* _Prompt_
Give exactly the lines from the one that contains "This screenshot has" through the end of the entries below, both included; the pictures stay out.

* _Dataset_
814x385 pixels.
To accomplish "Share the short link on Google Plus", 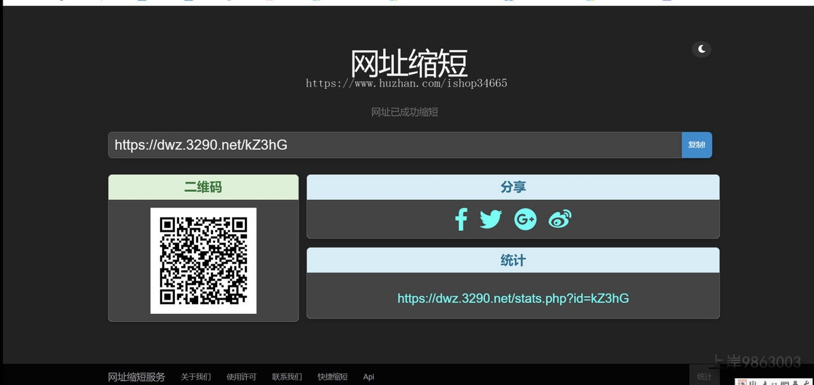I will (x=525, y=220).
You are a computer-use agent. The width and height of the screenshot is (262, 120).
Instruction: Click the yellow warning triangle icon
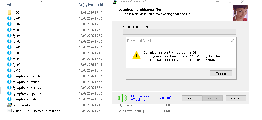point(137,55)
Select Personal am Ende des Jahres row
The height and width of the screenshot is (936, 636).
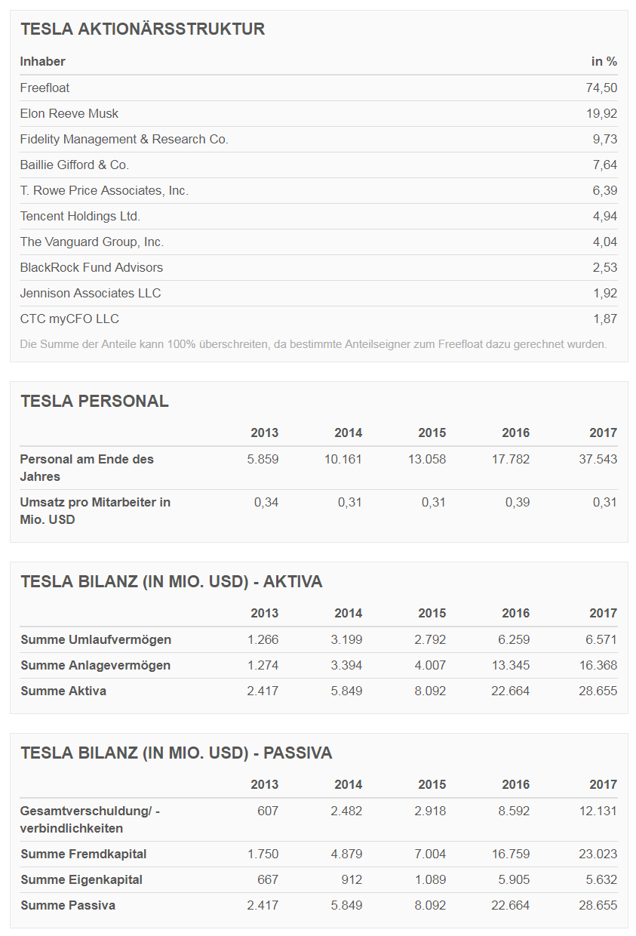(x=318, y=468)
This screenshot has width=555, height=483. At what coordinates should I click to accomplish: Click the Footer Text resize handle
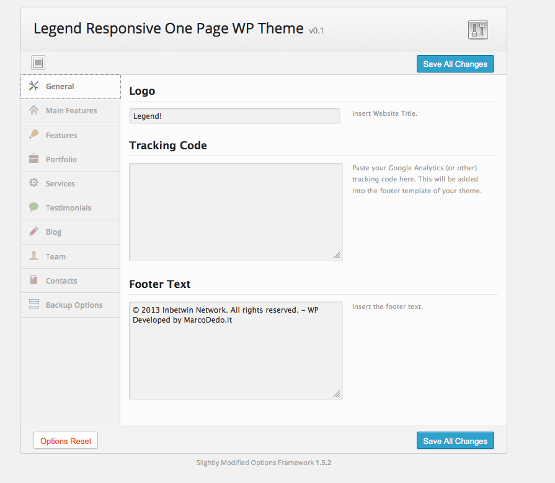click(337, 394)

* _Result of this exercise_
This screenshot has width=555, height=483. At what coordinates should I click to accomplish: Click the Footer Text resize handle
click(337, 394)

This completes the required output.